§ **Problem to work on**
Render the lines beginning at the line that contains "Image resolution: width=336" and ending after the line that contains "Action: [114, 201]" as a JSON list of strings, one string per line, with blank lines left out.

§ **Data entries**
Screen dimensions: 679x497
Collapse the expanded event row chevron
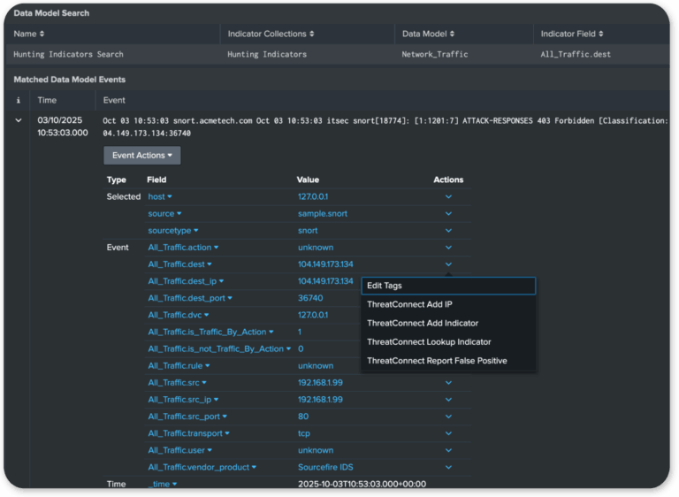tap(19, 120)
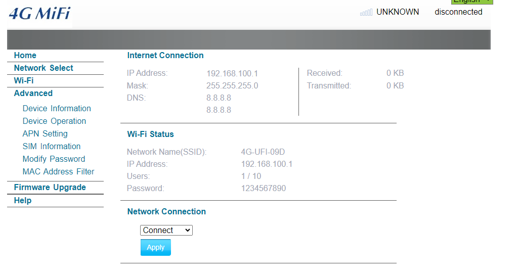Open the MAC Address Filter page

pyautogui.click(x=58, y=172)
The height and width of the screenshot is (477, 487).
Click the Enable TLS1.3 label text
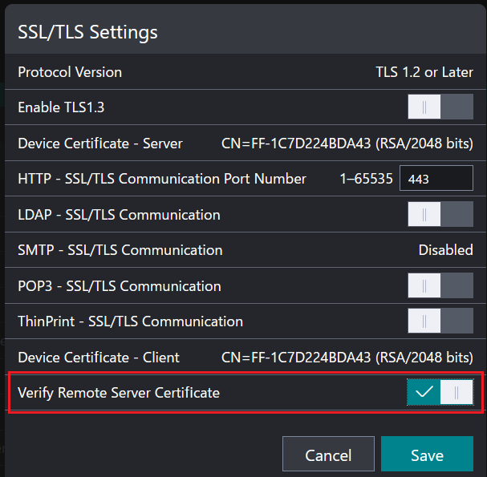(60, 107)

* * *

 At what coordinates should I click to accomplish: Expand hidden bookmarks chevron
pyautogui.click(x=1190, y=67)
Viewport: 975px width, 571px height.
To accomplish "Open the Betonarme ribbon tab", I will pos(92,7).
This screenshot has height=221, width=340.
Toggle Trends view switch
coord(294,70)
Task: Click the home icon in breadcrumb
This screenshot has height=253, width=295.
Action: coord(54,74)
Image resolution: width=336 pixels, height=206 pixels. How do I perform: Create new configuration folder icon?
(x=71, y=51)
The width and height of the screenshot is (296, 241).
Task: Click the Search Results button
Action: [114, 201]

§ **Result of this exercise**
[
  "Image resolution: width=336 pixels, height=206 pixels. How do I perform: Create new configuration folder icon?",
  "(x=71, y=51)",
  "The width and height of the screenshot is (296, 241).",
  "Task: Click the Search Results button",
  "Action: [114, 201]"
]